The first time I had something emotionally difficult happen to me was prior to the time memories stayed in my mind. It was really more of just something I was told had happened as opposed to something I remember. My parents were divorced when I was young, but that’s not the part that has stayed with me all this time; it’s that my Dad chose my 1st birthday (after my party) to actually move out. Recalling the number of times that the thought has passed through my mind of there being 365 days in a year and he picked that one to leave is far too many to recall. But what made this situation even better was that I first learned of his “leaving date” in a newspaper article in the Democrat and Chronicle about my 90 year old Great Grandmother’s birthday party. I think I was about 7 or 8 when I read the article, I mean I was so excited to see myself pictured in the newspaper so of course I read the corresponding article. I’m sure the writer didn’t mean any harm but the way they asked my dad in an interview, “why he left” his answer hit a cord deep in my heart that will never fully fade away. (I mean it’s in print so how can it ever leave me completely?)

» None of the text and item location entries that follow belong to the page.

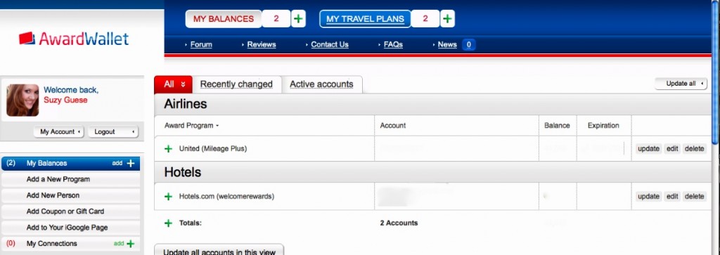
Task: Click add plus in My Balances sidebar
Action: coord(131,163)
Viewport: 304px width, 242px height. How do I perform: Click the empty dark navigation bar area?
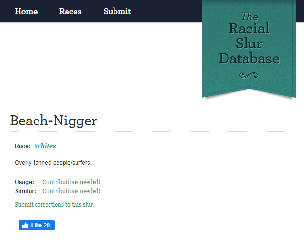166,11
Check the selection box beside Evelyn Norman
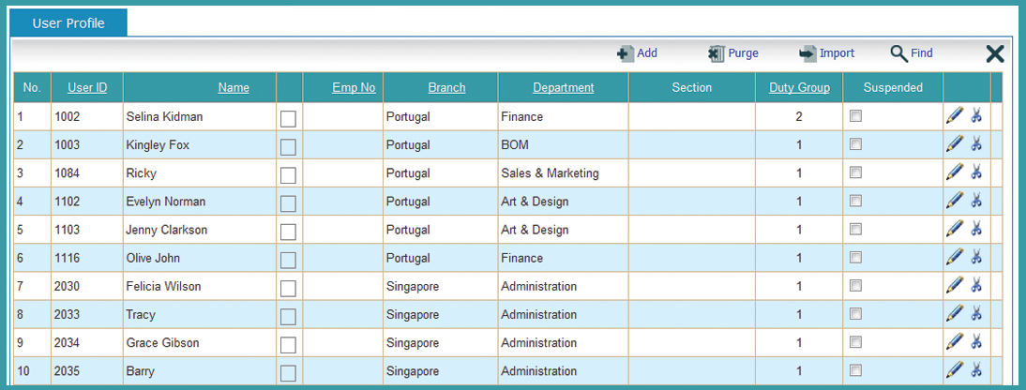Image resolution: width=1026 pixels, height=390 pixels. (x=288, y=203)
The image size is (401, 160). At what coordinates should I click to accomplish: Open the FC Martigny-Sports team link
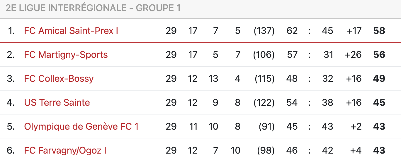[x=66, y=55]
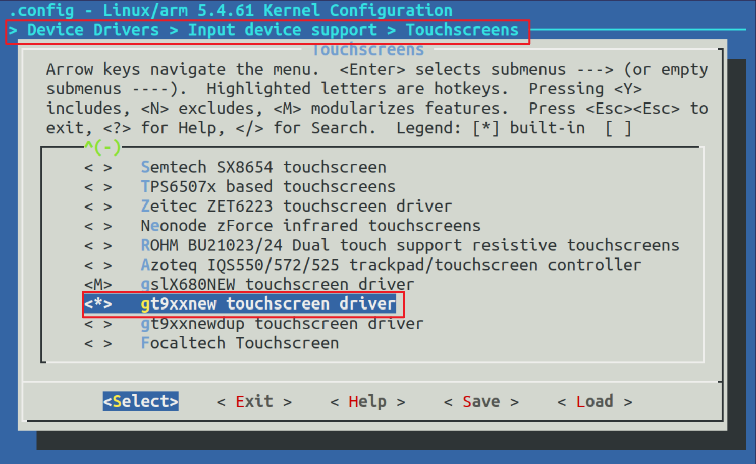The image size is (756, 464).
Task: Click the Load button
Action: click(x=595, y=402)
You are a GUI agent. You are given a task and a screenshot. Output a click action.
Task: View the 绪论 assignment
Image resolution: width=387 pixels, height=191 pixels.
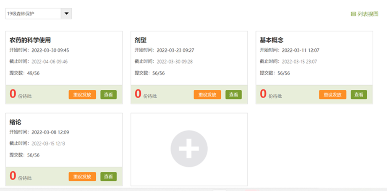tap(108, 177)
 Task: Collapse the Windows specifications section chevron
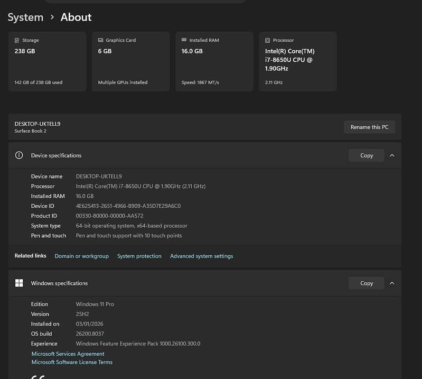click(x=392, y=283)
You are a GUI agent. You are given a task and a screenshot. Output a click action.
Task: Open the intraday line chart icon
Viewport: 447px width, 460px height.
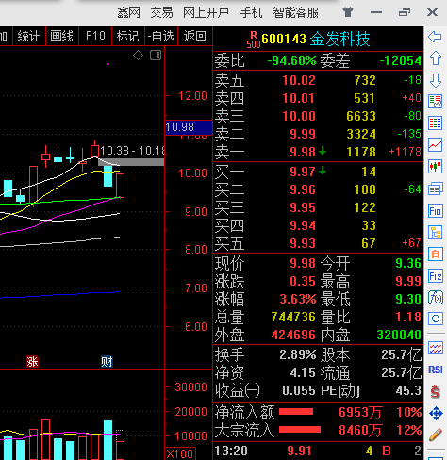(436, 145)
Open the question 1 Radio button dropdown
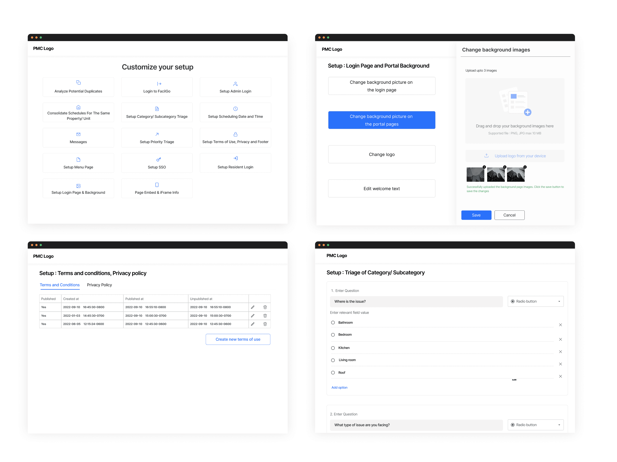Viewport: 617px width, 462px height. click(536, 302)
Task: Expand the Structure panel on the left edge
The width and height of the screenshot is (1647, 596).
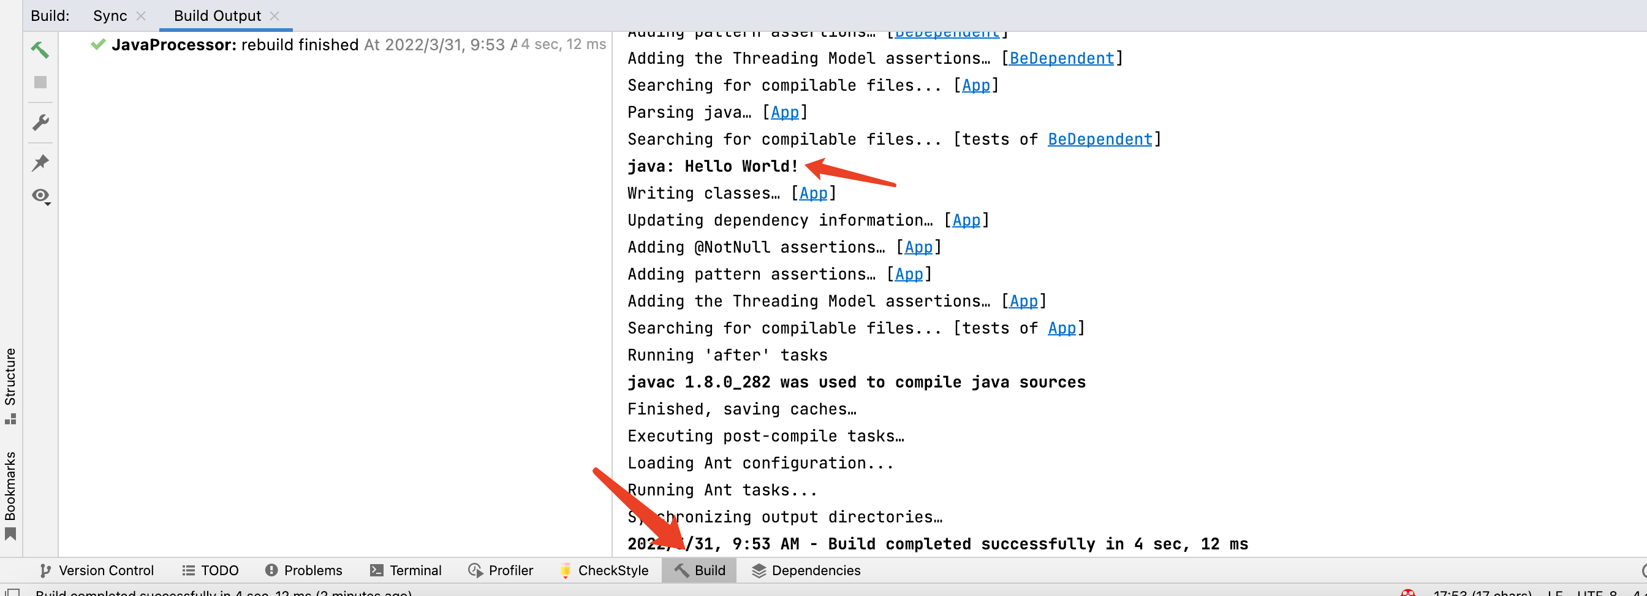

His first reaction was to call me and try to explain that the reporter had taken his words out of context. It made sense to me that he “couldn’t wait to move out of Rochester.” What was there that could possibly make him want to stay, right? I know that my Dad traveled home many weekends to “spend time” with me; but I also recall that the more birthdays or special events that he just happened to be “really busy at work and couldn’t make” began to overshadow the good visits in my memories.
The most positive message that I can take away from this emotional scar is that for me, EVERYDAY is important and special. And for my children, I vowed to never let work keep me away from any of their birthdays or special events. To this day, I have been at every dance show, music recital, karate demonstration, birthday party, cheerleading event and all the other small seemingly insignificant yet somehow powerfully important days in between. I can’t remember if it was my daughter’s 2nd or 3rd birthday that I was scheduled to be at a meeting in St. Louis for work. I do remember telling my boss that I would be there and give 150% at the meeting in the days prior to her birthday, but on her birthday I would move hell and high water to make sure I was with her.
So one might say that in a very round about way, the gift I received on my first birthday wasn't actually an emotional scar but an awakening. The true importance that special days can play as a significant role in our lives and those we care most about around us.